Hacker News new | past | comments | ask | show | jobs | submit login

We have a countertop ice maker that gets jammed up and overloaded with ice on sunny days for a similar reason.

There's an infrared beam and sensor. When the ice tray is full, it is supposed to block the beam, and then the machine stops making ice.

On a sunny day, there's enough bright light in our kitchen to fool the sensor so it keeps making ice.

We have a random magazine that we put on top of it to make it work correctly.




I have a garage door that will not close on sunny days.

Same sort of problem. The obstruction sensor at the bottom of the door is confused by the strong sunlight and the door stops closing part way and re-opens.

I've tried a toilet-paper tube around the sensor but that isn't always successful. I really wish there was a laser sensor to replace it with.


The sad thing is there are certain IR wavelengths that are a lot less affected by the sun and nobody bothered to check for an outdoor product...

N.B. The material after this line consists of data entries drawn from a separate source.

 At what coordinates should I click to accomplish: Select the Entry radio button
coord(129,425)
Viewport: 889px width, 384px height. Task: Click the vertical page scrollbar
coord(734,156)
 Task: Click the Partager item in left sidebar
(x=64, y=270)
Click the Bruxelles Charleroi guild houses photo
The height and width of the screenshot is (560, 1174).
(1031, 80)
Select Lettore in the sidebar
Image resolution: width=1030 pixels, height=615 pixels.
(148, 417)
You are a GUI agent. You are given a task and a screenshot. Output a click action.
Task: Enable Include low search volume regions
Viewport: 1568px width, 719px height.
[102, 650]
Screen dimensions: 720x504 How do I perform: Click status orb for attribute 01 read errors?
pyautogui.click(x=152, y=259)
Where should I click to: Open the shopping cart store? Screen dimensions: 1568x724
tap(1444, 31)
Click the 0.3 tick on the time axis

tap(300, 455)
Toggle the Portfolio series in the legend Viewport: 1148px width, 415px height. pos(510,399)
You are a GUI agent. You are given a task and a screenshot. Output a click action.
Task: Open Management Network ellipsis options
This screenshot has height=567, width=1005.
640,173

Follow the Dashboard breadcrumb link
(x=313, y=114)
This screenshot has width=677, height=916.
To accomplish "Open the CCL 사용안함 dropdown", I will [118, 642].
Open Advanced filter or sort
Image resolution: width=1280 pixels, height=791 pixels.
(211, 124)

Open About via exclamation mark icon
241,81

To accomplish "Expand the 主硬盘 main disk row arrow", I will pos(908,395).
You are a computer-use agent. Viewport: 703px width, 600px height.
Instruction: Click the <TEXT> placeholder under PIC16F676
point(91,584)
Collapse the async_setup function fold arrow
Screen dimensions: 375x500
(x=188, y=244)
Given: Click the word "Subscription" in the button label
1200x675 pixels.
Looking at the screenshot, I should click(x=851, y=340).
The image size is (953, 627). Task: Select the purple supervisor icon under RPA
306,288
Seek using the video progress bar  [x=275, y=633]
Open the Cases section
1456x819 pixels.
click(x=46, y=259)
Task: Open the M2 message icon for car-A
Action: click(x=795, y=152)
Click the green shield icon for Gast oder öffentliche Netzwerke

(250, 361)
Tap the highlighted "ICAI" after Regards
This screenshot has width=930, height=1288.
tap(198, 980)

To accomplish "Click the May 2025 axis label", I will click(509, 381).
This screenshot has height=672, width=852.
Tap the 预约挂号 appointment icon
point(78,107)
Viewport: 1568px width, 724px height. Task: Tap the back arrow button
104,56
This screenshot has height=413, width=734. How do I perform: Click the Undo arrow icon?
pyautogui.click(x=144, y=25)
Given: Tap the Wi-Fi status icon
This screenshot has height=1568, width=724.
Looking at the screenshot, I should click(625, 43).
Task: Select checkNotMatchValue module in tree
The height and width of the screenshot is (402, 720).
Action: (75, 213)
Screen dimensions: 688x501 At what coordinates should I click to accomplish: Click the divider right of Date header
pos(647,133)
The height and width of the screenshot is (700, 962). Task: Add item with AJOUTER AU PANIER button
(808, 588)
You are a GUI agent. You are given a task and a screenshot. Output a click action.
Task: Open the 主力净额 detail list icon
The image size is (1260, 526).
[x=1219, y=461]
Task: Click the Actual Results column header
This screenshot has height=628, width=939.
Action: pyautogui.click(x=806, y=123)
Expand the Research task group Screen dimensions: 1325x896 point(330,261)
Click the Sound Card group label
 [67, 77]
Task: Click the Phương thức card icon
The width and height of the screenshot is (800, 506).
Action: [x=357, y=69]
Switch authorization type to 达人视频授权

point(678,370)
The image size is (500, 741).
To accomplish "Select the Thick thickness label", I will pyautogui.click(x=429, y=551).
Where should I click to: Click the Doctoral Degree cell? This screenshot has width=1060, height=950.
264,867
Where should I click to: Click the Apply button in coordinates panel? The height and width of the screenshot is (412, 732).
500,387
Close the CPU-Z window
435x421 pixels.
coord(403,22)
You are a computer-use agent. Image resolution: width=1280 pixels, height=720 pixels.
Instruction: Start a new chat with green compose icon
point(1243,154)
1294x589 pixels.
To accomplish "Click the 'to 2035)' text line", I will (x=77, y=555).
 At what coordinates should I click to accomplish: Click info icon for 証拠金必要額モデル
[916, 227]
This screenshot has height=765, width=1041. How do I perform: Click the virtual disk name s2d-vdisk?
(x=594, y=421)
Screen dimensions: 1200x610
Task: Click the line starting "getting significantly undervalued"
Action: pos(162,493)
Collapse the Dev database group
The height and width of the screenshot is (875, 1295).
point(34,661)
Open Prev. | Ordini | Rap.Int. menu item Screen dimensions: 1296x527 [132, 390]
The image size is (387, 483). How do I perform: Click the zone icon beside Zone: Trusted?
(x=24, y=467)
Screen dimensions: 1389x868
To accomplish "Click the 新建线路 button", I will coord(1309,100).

The garage door obstruction sensors are located inside the garage, so it technically might be an indoor product.

Although, the possibility of a garage being oriented such that the sunlight would directly hit the sensors while the garage door is open seems like it could be a not infrequent occurrence.


Paint your garage floor black: less light will reflect.

It also is a lot easier to see fallen bolts and shit on a black floor than on a white/gray one.


What sucks is those sensors are designed so you can't just jump a wire to permanently defeat them.

You can, however, tape the sender and receiver together.


Is it a Genie system? My old Genie system had that exact same problem. Even making large sun shields out of Amazon boxes didn't fix it.

I had to replace my opener and door anyway and had a conversation with a tech about it. We decided on a LiftMaster in part because their sensors are very good at dealing with sunlight.


Depending on the orientation of your garage door, exchanging the sensor could put it in an unaffected position.

It looks like an industrial photoelectric sensor, including laser based ones run around $100, so maybe that can be a realistic swap.

https://www.automationdirect.com/adc/shopping/catalog/sensor...


I have this exact problem and (mostly) fixed it by swapping the sensor and transmitter. I just cut the wires and spliced with electrical tape. Now the problem still happens but only sometimes in the fall and spring when the sun's angle is just right. This is with a west facing garage about 41°N latitude USA.

But yeah, why this isn't laser based, or using a light frequency that is less affected by sunlight? Probably cost, or ignorance.


It varies by brand- some brands are better at filtering out sunlight than others. The home builder should know not to use certain brands in garages that face the sun... but they often don't.

It'a not laser based so the sensors don't have to be perfectly aligned. Keeps your garage door working when you kid knocks it with their foot.


Very basic engineering would be to modulate the sender at a specific frequency


Similar problem toilet-paper hack worked.


Maybe experiment with filters.

Also it could be 'fun' to swap out the LEDs?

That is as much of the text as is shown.